> **TASK REQUIREMENTS**:
Copy every line below that has the word "tsukanosha" in it.

> **AVAILABLE DATA**:
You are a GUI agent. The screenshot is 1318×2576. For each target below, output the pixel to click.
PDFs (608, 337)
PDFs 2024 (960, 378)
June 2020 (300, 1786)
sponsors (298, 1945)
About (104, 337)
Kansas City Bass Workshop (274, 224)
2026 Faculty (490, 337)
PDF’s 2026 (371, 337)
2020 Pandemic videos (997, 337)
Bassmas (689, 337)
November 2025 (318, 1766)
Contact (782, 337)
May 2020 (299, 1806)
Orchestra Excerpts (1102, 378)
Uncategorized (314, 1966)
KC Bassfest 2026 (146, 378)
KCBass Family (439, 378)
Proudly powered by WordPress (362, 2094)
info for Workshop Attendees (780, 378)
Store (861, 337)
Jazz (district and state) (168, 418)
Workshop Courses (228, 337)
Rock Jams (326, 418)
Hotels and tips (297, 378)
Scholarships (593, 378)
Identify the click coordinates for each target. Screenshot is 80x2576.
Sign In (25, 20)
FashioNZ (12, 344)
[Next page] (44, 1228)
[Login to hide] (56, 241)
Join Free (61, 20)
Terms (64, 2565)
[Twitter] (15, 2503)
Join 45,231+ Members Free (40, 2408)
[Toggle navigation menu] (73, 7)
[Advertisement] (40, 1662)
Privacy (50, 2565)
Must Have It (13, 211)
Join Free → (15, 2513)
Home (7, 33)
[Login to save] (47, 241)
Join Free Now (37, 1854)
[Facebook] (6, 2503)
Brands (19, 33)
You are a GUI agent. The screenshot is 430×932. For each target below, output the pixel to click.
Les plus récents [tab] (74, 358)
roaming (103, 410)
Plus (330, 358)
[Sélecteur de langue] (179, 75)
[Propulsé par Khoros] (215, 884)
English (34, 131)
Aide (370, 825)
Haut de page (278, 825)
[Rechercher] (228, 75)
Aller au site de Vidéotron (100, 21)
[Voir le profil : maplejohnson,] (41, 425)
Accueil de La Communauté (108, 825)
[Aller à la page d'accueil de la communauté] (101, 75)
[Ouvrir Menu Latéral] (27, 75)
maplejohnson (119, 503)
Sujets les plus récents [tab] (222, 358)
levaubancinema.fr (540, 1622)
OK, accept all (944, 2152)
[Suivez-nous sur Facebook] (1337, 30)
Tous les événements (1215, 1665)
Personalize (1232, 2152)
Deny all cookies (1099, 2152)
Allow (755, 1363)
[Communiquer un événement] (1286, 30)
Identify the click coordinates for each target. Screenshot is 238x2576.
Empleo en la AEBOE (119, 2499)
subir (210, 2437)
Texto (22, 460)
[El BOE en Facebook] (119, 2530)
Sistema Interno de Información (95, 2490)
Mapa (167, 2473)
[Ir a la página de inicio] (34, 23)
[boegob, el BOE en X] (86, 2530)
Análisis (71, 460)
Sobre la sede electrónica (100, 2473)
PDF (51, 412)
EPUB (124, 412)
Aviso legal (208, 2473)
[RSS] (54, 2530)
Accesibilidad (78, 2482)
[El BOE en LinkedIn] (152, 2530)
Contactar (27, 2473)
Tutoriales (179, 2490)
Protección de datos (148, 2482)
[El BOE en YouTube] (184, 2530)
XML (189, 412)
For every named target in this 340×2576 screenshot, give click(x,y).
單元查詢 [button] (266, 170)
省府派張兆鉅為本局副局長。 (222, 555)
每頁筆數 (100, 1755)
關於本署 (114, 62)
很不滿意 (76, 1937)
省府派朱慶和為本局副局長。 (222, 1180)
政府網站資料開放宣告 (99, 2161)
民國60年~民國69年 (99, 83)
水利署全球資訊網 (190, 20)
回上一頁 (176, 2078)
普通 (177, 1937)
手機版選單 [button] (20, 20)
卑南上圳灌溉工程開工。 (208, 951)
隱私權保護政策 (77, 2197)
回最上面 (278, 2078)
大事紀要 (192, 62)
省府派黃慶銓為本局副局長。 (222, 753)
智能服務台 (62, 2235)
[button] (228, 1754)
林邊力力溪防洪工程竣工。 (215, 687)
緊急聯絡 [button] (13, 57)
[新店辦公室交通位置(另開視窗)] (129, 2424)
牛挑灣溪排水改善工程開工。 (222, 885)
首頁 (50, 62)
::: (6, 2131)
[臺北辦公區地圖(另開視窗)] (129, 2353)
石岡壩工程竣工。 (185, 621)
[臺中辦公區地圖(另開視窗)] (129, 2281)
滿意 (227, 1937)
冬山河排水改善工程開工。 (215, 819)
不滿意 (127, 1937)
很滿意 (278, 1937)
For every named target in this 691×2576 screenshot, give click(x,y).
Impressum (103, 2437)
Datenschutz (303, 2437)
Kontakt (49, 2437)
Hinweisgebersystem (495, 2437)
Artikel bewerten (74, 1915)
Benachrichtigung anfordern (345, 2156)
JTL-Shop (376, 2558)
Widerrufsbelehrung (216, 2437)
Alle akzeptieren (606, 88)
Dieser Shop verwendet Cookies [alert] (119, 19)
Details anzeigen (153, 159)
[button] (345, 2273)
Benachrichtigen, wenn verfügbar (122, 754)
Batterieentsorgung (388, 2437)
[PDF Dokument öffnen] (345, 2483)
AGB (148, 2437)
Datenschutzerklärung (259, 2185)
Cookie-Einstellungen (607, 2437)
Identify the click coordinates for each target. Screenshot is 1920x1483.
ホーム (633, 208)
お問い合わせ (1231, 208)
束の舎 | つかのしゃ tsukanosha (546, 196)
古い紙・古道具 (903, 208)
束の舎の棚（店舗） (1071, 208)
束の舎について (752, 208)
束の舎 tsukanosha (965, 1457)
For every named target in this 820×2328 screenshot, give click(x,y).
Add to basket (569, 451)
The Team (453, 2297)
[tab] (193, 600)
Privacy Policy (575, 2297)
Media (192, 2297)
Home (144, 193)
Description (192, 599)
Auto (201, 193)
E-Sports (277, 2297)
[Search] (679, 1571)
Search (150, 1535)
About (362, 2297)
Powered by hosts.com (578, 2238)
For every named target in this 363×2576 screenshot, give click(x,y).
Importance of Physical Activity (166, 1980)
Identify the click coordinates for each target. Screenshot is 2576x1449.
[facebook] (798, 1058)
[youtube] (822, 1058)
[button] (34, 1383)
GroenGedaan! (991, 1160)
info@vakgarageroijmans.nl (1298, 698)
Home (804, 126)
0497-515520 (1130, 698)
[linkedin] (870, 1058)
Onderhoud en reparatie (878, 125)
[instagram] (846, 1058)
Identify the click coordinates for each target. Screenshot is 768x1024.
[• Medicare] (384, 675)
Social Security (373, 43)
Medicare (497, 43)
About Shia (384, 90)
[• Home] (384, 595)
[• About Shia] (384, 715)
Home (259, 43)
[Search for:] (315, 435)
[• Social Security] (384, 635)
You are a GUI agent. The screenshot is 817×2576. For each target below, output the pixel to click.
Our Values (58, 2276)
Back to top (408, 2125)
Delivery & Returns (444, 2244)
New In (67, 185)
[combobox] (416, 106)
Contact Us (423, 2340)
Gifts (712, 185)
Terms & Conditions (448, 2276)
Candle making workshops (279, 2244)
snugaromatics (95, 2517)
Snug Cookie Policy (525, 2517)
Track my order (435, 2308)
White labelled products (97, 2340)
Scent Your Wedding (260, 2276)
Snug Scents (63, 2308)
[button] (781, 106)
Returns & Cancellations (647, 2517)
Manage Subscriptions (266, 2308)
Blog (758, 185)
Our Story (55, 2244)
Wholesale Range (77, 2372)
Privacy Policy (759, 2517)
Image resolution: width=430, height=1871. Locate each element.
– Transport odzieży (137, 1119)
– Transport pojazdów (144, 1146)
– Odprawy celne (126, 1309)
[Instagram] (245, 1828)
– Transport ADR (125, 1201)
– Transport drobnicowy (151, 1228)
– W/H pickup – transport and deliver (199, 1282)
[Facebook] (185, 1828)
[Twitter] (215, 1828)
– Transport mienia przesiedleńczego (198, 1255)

> **RESPONSE TO THE EXERCISE**:
束の舎 | つかのしゃ tsukanosha (546, 196)
束の舎 tsukanosha (965, 1457)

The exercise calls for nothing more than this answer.